PROBLEM STATEMENT:
Search the data below, and report every line in which "computer" occurs.

--------

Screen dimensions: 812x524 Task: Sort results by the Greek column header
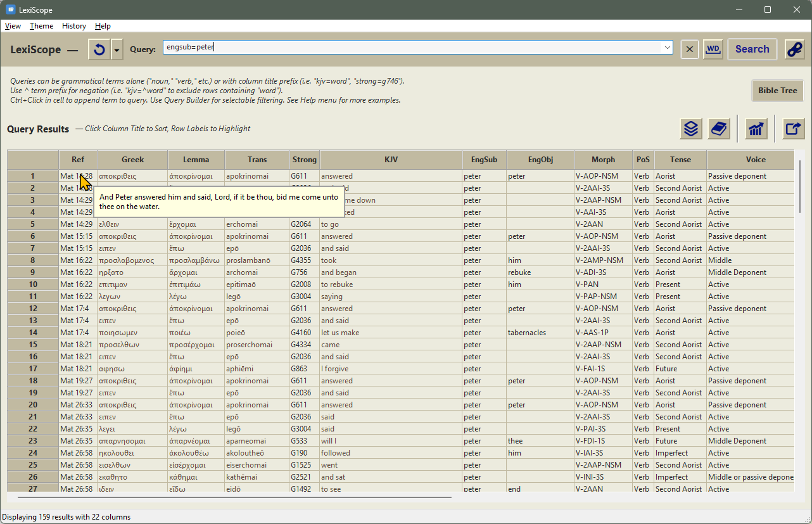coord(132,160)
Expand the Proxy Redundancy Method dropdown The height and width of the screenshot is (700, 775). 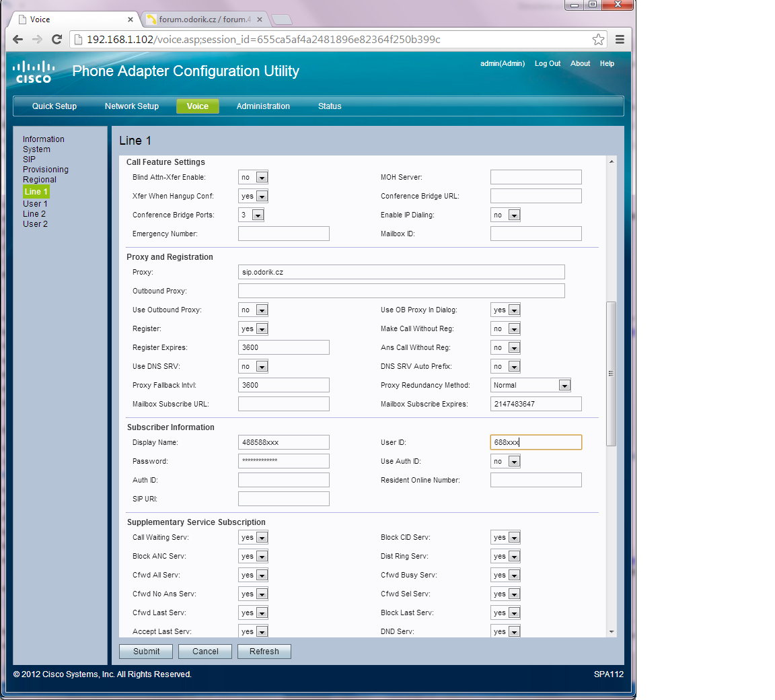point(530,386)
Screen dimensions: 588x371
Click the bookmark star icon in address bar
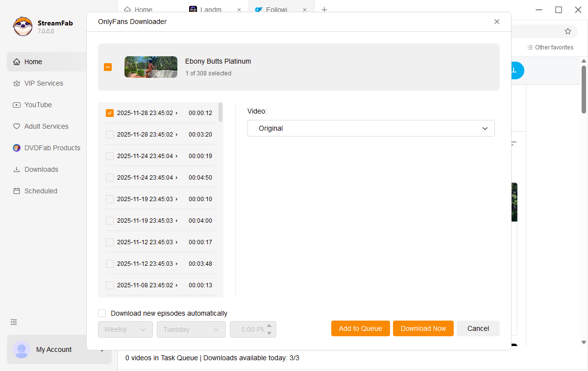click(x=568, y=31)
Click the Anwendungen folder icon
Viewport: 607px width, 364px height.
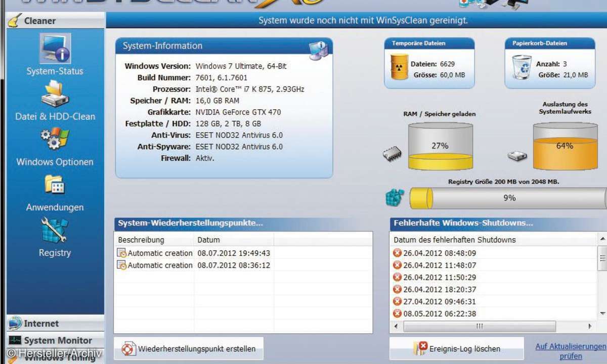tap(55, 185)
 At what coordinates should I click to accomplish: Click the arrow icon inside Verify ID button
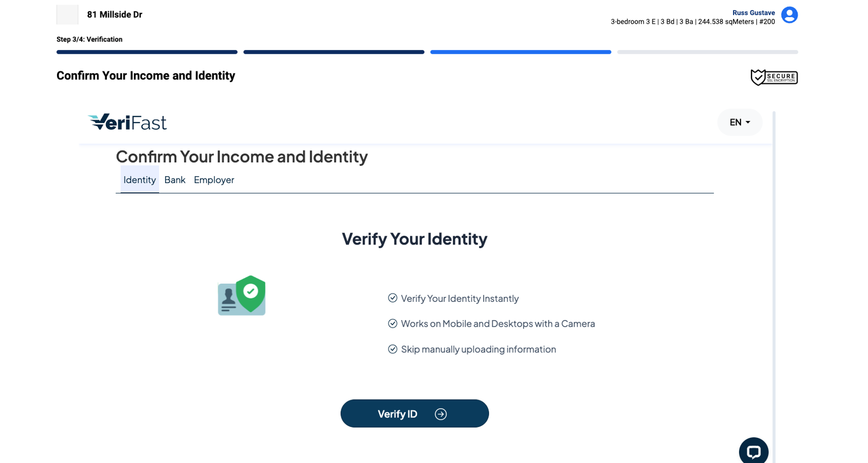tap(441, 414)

--------

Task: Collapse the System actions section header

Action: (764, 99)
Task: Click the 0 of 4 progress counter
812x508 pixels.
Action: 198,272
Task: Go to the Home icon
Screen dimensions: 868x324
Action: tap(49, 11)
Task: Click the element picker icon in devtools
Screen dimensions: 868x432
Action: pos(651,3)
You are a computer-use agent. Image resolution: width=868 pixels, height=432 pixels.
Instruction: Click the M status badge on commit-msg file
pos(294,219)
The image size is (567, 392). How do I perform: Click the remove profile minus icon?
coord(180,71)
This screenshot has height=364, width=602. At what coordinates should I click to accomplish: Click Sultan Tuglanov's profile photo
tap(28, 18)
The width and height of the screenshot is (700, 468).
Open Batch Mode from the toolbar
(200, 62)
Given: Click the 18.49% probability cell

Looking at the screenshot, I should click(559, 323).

--------

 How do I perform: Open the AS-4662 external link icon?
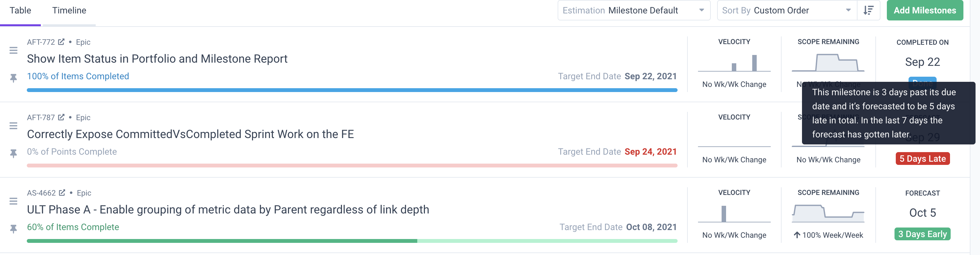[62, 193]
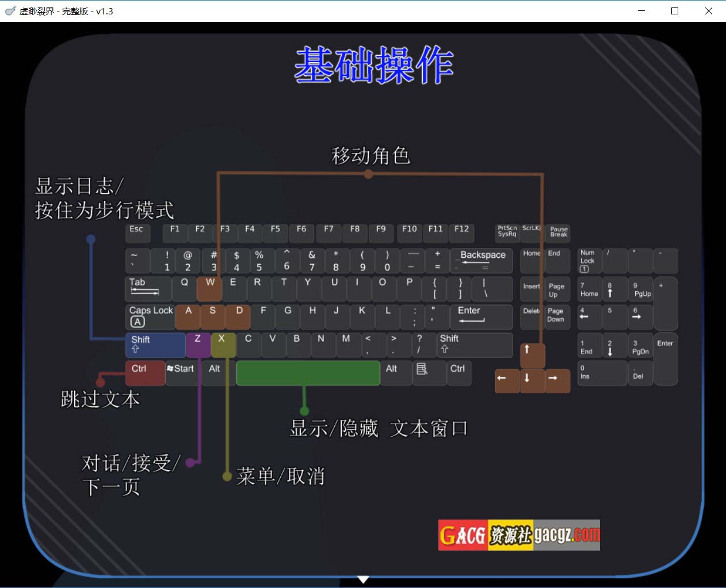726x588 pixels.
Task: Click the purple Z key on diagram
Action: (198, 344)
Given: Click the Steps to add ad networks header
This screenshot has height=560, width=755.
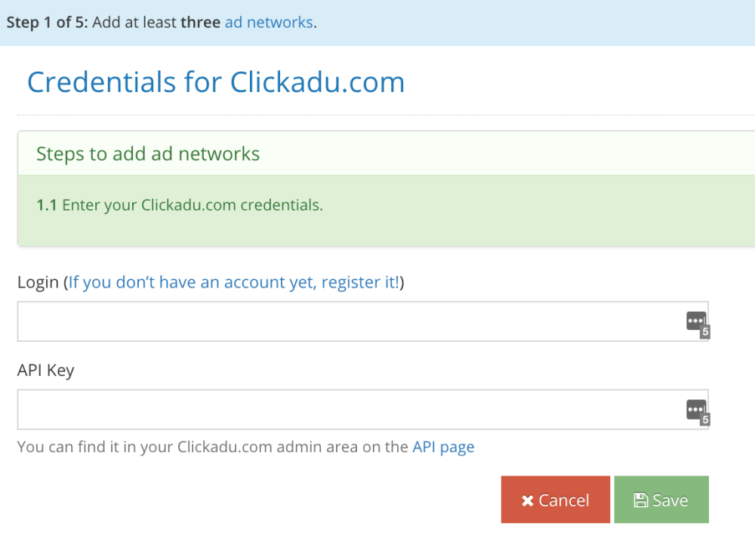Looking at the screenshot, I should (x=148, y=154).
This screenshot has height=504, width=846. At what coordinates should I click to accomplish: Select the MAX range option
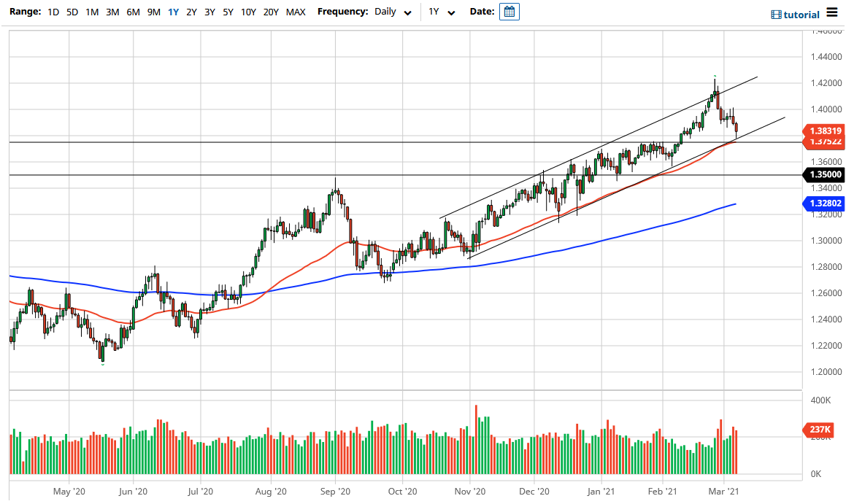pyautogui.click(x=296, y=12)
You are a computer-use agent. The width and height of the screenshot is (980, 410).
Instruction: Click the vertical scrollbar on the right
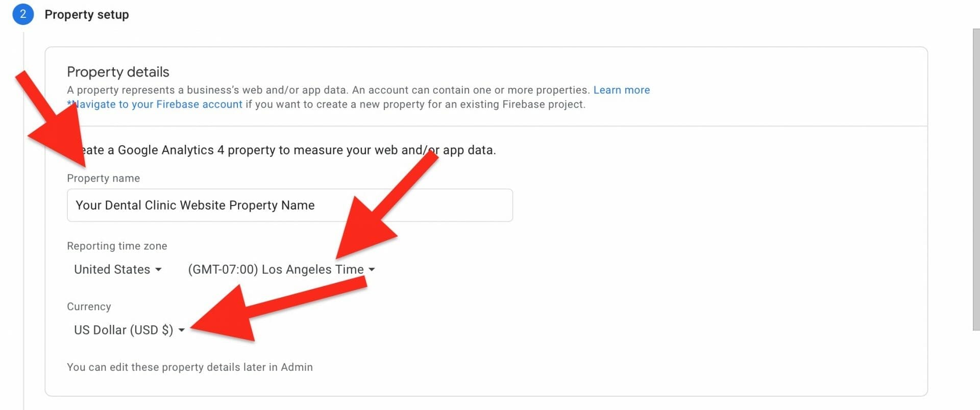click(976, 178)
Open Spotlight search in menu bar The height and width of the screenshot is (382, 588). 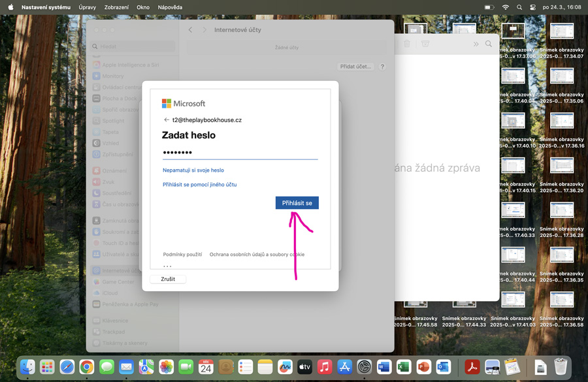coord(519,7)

--------

RESULT:
You are a computer-use agent. Image resolution: width=868 pixels, height=432 pixels.
You are a computer-use agent. The width and height of the screenshot is (980, 410).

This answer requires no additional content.